=== WHAT YOU ARE ASKED TO DO ===
For the string "computer", state how many lines of the data hold it. Give nothing besides the number.

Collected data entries
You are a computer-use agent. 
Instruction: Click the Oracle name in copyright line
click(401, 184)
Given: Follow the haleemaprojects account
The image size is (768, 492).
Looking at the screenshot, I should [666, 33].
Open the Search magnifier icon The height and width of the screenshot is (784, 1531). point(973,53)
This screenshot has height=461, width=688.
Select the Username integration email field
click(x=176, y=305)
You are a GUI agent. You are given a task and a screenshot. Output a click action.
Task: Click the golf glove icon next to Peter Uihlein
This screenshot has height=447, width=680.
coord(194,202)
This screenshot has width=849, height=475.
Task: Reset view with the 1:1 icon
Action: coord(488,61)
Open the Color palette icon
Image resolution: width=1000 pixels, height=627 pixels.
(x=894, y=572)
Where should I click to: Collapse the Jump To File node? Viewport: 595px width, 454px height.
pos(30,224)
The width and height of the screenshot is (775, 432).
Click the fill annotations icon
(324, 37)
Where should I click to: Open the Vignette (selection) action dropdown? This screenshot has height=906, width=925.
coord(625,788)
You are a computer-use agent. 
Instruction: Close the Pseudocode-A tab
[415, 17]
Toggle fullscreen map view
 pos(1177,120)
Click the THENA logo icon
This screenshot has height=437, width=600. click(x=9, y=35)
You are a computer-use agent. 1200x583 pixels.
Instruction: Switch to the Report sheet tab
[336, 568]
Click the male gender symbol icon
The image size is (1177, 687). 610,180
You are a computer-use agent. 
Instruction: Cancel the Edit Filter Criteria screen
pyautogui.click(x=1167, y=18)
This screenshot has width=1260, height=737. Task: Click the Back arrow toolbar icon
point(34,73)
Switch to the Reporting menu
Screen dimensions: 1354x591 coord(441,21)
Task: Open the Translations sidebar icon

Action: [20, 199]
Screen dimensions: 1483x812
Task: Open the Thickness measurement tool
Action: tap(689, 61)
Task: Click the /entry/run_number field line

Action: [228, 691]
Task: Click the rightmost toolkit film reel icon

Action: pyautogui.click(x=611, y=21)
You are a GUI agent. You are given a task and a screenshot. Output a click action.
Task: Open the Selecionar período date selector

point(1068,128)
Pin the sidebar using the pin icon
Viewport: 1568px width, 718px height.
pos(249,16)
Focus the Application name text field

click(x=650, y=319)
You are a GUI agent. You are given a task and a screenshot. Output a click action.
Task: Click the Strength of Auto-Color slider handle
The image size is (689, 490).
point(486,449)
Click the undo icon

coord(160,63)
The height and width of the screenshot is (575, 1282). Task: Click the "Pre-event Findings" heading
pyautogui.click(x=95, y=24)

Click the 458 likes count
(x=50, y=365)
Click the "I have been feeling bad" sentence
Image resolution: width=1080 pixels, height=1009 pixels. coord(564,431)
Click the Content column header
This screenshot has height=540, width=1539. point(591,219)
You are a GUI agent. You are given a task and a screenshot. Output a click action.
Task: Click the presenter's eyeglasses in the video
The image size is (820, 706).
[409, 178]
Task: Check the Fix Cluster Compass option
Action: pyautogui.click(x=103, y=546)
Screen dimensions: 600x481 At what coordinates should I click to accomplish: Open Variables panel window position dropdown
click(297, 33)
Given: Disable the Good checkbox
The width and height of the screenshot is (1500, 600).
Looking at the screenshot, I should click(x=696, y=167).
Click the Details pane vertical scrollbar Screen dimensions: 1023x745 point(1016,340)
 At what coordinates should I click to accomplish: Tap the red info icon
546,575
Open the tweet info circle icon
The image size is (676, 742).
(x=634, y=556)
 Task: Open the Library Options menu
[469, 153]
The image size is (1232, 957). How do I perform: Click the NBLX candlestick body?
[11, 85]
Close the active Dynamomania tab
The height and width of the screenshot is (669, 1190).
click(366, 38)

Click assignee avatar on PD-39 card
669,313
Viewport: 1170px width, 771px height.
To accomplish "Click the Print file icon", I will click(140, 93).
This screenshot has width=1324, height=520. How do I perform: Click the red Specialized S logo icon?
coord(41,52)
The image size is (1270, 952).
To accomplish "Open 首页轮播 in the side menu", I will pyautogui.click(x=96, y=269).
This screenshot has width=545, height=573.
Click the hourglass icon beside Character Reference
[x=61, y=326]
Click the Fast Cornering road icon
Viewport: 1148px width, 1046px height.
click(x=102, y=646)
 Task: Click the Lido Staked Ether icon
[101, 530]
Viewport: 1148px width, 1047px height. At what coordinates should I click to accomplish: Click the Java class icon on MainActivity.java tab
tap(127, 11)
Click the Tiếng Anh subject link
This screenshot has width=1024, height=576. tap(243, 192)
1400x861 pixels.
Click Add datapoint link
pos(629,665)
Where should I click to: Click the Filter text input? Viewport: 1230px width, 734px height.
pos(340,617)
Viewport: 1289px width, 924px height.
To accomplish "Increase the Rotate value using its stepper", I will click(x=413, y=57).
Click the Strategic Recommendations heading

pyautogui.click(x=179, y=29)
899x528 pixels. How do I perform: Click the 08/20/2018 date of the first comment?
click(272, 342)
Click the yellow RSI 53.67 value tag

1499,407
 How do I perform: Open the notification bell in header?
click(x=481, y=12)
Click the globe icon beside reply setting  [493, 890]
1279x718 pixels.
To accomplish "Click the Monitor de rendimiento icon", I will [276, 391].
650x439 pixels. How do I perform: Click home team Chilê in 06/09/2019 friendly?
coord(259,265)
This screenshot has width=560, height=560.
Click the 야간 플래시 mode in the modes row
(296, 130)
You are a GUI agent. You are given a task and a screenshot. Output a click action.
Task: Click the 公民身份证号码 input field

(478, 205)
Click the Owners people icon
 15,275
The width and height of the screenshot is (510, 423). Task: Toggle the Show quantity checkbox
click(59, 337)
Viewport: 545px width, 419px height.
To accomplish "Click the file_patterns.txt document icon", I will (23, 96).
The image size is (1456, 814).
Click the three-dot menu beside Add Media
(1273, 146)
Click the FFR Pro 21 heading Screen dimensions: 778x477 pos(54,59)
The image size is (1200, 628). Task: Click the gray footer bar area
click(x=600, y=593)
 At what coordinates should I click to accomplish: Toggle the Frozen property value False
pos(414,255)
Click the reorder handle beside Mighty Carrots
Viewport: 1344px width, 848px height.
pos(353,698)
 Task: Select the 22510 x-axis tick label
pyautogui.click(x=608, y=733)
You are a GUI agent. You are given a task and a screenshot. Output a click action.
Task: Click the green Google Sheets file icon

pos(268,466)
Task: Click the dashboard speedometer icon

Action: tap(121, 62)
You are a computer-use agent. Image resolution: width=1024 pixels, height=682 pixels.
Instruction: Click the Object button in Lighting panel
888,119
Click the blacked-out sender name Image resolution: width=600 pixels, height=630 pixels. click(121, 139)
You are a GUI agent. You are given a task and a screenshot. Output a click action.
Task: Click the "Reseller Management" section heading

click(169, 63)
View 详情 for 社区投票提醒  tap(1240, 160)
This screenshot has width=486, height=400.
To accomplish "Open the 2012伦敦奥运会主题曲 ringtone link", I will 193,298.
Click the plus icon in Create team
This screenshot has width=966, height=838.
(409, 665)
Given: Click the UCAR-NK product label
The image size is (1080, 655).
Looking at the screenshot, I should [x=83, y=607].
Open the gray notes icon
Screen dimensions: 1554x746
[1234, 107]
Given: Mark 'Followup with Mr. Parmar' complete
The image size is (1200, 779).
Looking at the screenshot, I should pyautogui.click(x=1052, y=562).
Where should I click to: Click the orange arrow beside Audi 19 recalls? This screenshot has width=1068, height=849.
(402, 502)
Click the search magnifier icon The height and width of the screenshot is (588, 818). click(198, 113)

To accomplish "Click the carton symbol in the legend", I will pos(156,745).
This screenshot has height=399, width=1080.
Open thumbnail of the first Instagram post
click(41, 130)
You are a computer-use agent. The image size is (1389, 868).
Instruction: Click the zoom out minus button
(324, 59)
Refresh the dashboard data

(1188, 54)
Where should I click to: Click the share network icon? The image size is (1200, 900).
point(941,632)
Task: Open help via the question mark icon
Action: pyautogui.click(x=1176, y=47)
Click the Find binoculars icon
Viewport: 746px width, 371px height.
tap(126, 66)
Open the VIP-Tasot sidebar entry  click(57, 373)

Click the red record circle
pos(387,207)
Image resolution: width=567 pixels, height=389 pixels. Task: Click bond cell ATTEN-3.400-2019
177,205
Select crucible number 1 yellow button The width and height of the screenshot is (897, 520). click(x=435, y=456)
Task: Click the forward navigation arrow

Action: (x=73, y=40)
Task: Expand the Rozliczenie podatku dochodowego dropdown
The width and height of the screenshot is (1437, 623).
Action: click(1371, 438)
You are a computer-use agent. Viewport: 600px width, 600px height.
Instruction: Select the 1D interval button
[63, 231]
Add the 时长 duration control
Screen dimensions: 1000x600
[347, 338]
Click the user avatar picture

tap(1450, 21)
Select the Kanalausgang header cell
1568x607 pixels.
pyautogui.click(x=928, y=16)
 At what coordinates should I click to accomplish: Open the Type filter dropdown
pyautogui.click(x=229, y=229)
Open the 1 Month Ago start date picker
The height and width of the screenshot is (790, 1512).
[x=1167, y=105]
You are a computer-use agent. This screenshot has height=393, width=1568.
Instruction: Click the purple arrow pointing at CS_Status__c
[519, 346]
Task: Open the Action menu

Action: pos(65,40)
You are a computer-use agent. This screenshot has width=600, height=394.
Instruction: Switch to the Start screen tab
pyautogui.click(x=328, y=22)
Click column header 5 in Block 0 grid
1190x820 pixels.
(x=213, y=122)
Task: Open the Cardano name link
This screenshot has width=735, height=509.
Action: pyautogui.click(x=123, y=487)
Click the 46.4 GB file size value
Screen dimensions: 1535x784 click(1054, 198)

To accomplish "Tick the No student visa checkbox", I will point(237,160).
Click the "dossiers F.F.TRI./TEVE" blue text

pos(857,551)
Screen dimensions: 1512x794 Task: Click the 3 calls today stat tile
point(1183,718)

=== ANSWER SECTION ===
9